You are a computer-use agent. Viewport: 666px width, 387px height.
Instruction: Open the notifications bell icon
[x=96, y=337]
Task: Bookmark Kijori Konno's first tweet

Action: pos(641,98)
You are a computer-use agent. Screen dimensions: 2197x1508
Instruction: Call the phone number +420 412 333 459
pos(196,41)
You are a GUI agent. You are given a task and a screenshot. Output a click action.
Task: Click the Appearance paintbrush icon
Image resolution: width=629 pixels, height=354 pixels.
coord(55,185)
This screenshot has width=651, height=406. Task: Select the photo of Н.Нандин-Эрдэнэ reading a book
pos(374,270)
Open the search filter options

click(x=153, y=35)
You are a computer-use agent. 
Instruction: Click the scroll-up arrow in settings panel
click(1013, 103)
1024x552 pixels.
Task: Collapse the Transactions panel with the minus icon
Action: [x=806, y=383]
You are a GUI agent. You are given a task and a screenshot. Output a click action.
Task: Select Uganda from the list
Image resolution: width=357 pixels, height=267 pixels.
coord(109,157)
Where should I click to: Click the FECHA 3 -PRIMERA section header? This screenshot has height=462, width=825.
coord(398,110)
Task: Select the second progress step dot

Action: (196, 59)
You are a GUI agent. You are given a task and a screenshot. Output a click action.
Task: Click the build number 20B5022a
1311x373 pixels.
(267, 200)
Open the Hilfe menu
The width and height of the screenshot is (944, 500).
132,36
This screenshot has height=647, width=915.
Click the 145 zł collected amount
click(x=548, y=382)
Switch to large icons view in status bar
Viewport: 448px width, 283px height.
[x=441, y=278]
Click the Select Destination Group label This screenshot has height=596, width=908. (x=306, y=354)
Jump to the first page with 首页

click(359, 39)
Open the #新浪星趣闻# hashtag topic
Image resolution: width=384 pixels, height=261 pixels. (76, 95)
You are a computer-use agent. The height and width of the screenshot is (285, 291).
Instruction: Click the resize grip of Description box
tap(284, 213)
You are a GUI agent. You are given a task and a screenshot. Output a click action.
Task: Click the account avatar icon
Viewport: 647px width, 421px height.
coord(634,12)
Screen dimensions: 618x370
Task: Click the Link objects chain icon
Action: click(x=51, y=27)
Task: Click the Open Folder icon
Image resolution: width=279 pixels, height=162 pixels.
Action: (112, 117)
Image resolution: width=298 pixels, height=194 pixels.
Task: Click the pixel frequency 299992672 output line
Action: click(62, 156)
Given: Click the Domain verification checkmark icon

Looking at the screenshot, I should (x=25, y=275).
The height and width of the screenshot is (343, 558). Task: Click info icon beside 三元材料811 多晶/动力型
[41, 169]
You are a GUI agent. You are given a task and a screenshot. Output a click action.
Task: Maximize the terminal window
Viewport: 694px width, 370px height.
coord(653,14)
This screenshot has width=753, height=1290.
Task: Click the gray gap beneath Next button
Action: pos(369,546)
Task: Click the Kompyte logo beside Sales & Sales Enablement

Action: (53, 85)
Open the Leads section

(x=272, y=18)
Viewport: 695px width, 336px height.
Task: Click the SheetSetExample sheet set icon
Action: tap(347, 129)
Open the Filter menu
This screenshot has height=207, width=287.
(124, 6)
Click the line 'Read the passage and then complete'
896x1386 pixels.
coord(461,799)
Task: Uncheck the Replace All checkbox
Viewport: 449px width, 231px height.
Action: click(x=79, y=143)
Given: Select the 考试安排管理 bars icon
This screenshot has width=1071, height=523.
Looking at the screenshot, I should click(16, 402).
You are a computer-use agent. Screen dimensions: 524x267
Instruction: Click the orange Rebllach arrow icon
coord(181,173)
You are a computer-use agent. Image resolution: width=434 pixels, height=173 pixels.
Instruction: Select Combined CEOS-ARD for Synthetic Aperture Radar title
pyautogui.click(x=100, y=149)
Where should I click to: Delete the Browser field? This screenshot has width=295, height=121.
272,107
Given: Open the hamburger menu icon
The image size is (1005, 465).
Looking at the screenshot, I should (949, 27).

◆ **THE PROBLEM**:
The records above should be printed exactly, please, from the first line through the line containing "Task: Click the Appearance paintbrush icon", with both ends kept and nothing past it.

◆ **WRITTEN ANSWER**:
You are a computer-use agent. Viewport: 666px width, 387px height.
Instruction: Open the notifications bell icon
[x=96, y=337]
Task: Bookmark Kijori Konno's first tweet

Action: pos(641,98)
You are a computer-use agent. Screen dimensions: 2197x1508
Instruction: Call the phone number +420 412 333 459
pos(196,41)
You are a GUI agent. You are given a task and a screenshot. Output a click action.
Task: Click the Appearance paintbrush icon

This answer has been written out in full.